>>>
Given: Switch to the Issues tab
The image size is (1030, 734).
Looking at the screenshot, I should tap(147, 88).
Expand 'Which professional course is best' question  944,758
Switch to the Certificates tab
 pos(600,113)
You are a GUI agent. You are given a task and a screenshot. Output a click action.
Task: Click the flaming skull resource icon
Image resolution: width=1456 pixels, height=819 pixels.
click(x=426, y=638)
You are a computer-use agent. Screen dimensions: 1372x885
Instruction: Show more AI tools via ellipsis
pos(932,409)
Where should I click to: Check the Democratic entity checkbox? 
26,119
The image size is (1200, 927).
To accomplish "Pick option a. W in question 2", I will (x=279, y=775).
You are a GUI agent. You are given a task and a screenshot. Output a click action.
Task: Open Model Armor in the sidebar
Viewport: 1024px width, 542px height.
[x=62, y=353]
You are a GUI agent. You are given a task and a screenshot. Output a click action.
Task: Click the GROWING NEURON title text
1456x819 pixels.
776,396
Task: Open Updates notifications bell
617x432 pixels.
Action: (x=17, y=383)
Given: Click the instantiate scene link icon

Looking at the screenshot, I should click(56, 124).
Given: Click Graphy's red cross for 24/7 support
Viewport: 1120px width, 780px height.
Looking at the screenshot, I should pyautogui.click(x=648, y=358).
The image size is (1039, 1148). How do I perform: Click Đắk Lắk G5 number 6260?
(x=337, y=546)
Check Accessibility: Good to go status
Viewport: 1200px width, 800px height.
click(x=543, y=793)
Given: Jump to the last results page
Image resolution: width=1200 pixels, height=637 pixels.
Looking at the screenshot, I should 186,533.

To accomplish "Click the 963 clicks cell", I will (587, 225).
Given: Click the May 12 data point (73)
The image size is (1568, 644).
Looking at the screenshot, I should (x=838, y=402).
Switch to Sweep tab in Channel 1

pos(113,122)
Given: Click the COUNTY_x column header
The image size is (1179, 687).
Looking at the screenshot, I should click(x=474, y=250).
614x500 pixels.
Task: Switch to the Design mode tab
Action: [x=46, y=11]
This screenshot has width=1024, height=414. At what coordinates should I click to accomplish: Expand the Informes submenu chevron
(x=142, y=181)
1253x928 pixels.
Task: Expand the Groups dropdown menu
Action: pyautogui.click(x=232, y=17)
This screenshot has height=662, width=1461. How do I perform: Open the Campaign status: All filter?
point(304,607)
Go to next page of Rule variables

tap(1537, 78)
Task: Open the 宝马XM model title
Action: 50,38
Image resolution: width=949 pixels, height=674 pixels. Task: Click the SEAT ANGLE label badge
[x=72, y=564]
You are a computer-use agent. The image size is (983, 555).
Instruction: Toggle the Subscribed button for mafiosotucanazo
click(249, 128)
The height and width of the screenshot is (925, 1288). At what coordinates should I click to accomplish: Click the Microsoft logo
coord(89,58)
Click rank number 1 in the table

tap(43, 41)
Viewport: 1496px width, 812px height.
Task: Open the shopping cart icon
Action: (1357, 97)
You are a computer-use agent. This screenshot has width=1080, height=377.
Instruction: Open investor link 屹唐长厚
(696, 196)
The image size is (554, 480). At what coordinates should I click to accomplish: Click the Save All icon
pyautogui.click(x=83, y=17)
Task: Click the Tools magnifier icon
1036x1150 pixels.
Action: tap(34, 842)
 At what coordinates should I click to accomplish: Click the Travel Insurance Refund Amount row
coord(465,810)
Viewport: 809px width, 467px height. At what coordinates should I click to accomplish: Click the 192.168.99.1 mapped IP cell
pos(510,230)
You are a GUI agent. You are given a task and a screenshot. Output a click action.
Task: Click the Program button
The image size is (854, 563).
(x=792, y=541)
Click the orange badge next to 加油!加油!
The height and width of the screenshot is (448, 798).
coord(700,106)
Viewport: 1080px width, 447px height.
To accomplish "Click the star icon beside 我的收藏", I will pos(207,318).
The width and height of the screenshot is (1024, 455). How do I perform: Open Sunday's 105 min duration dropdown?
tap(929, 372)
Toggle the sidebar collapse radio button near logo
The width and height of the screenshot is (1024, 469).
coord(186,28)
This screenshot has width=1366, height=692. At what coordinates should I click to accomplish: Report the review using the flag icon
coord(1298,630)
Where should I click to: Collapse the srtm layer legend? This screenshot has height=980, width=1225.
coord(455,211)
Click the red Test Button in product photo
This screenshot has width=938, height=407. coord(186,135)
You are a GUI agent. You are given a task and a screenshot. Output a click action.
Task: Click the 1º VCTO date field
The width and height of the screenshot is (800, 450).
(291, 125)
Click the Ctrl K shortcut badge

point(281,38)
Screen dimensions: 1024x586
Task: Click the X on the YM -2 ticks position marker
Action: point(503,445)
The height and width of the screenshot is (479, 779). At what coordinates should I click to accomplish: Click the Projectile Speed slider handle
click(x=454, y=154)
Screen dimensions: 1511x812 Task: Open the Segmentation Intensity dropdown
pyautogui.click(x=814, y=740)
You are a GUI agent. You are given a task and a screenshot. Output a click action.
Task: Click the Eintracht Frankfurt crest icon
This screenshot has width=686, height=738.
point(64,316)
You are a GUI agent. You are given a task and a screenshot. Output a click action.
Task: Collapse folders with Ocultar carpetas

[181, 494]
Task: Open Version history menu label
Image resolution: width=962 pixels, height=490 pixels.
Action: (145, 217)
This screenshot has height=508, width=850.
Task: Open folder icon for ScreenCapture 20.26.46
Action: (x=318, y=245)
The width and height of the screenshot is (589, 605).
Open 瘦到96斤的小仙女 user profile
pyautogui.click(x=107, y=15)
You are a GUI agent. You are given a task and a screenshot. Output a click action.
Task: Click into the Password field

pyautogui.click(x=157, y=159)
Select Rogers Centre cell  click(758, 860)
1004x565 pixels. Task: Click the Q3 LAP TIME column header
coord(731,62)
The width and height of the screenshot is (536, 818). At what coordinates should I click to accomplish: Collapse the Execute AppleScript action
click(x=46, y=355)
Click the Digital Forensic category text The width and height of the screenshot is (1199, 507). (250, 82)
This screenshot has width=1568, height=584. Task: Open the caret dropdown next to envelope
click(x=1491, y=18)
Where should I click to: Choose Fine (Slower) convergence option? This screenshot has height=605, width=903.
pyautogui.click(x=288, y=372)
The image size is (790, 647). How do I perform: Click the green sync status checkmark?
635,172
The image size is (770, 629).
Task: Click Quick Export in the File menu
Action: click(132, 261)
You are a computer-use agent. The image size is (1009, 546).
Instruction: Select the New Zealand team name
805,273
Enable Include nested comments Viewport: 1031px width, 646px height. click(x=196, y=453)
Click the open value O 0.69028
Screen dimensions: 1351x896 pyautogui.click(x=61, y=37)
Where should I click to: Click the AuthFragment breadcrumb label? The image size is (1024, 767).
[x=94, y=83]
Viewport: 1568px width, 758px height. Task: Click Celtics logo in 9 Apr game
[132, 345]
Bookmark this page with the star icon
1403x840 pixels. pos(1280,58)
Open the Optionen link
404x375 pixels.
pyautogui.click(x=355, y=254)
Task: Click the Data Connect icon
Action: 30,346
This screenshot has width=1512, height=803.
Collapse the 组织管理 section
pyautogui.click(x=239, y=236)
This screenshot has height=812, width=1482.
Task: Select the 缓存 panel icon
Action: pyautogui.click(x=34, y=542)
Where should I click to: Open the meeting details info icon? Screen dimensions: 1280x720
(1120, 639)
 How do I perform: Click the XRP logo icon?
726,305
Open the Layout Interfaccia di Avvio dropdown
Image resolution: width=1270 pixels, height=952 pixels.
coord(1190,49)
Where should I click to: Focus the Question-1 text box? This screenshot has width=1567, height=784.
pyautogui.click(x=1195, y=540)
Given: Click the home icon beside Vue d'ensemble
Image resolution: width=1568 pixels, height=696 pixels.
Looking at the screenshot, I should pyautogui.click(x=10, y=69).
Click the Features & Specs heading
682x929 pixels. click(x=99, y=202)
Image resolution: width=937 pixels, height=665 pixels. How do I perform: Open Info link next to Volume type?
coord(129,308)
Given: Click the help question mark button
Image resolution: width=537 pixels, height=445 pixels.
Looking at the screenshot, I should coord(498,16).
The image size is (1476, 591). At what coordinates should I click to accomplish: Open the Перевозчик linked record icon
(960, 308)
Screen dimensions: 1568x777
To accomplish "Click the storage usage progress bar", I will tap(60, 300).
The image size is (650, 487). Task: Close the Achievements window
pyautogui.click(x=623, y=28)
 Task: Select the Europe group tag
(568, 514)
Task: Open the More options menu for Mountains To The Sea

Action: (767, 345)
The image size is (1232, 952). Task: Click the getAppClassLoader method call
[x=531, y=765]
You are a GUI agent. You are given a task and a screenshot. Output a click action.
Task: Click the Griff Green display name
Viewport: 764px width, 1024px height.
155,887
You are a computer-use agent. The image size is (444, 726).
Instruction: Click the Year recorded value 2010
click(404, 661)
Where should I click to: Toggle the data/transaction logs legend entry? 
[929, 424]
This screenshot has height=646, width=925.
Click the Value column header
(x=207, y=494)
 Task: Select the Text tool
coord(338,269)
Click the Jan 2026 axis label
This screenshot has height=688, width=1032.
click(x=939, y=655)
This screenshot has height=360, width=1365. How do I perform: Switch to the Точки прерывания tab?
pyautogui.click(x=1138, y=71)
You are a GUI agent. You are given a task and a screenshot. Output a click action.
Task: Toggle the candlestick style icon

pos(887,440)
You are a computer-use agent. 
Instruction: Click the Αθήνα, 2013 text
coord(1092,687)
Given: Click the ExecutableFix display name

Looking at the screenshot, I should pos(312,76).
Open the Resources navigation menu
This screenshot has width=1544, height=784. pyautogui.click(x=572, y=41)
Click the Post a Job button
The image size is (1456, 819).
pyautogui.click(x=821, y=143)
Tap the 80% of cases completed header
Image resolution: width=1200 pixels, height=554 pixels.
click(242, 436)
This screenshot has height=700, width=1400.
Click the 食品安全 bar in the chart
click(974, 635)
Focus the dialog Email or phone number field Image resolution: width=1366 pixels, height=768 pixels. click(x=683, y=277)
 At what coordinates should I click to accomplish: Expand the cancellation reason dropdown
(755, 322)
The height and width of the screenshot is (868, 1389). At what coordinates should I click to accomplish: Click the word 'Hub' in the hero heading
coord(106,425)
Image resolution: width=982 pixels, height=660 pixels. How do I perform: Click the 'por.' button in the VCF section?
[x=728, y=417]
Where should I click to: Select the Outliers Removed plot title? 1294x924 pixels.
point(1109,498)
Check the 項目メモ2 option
<<<
= WRITTEN REQUEST =
Put every line of the rows between the line holding "Where should I click to: Check" and the line holding "Action: pyautogui.click(x=232, y=17)", inclusive, into a JSON list of strings, one string per line, skipping blank lines.

= WRITTEN RESPONSE =
[
  "Where should I click to: Check the Democratic entity checkbox? ",
  "26,119",
  "The image size is (1200, 927).",
  "To accomplish \"Pick option a. W in question 2\", I will (x=279, y=775).",
  "You are a GUI agent. You are given a task and a screenshot. Output a click action.",
  "Task: Open Model Armor in the sidebar",
  "Viewport: 1024px width, 542px height.",
  "[x=62, y=353]",
  "You are a GUI agent. You are given a task and a screenshot. Output a click action.",
  "Task: Click the GROWING NEURON title text",
  "1456x819 pixels.",
  "776,396",
  "Task: Open Updates notifications bell",
  "617x432 pixels.",
  "Action: (x=17, y=383)",
  "Given: Click the instantiate scene link icon",
  "Looking at the screenshot, I should click(56, 124).",
  "Given: Click Graphy's red cross for 24/7 support",
  "Viewport: 1120px width, 780px height.",
  "Looking at the screenshot, I should pyautogui.click(x=648, y=358).",
  "The image size is (1039, 1148). How do I perform: Click Đắk Lắk G5 number 6260?",
  "(x=337, y=546)",
  "Check Accessibility: Good to go status",
  "Viewport: 1200px width, 800px height.",
  "click(x=543, y=793)",
  "Given: Jump to the last results page",
  "Image resolution: width=1200 pixels, height=637 pixels.",
  "Looking at the screenshot, I should 186,533.",
  "To accomplish \"Click the 963 clicks cell\", I will (587, 225).",
  "Given: Click the May 12 data point (73)",
  "The image size is (1568, 644).",
  "Looking at the screenshot, I should (x=838, y=402).",
  "Switch to Sweep tab in Channel 1",
  "pos(113,122)",
  "Given: Click the COUNTY_x column header",
  "The image size is (1179, 687).",
  "Looking at the screenshot, I should click(x=474, y=250).",
  "614x500 pixels.",
  "Task: Switch to the Design mode tab",
  "Action: [x=46, y=11]",
  "This screenshot has width=1024, height=414. At what coordinates should I click to accomplish: Expand the Informes submenu chevron",
  "(x=142, y=181)",
  "1253x928 pixels.",
  "Task: Expand the Groups dropdown menu",
  "Action: pyautogui.click(x=232, y=17)"
]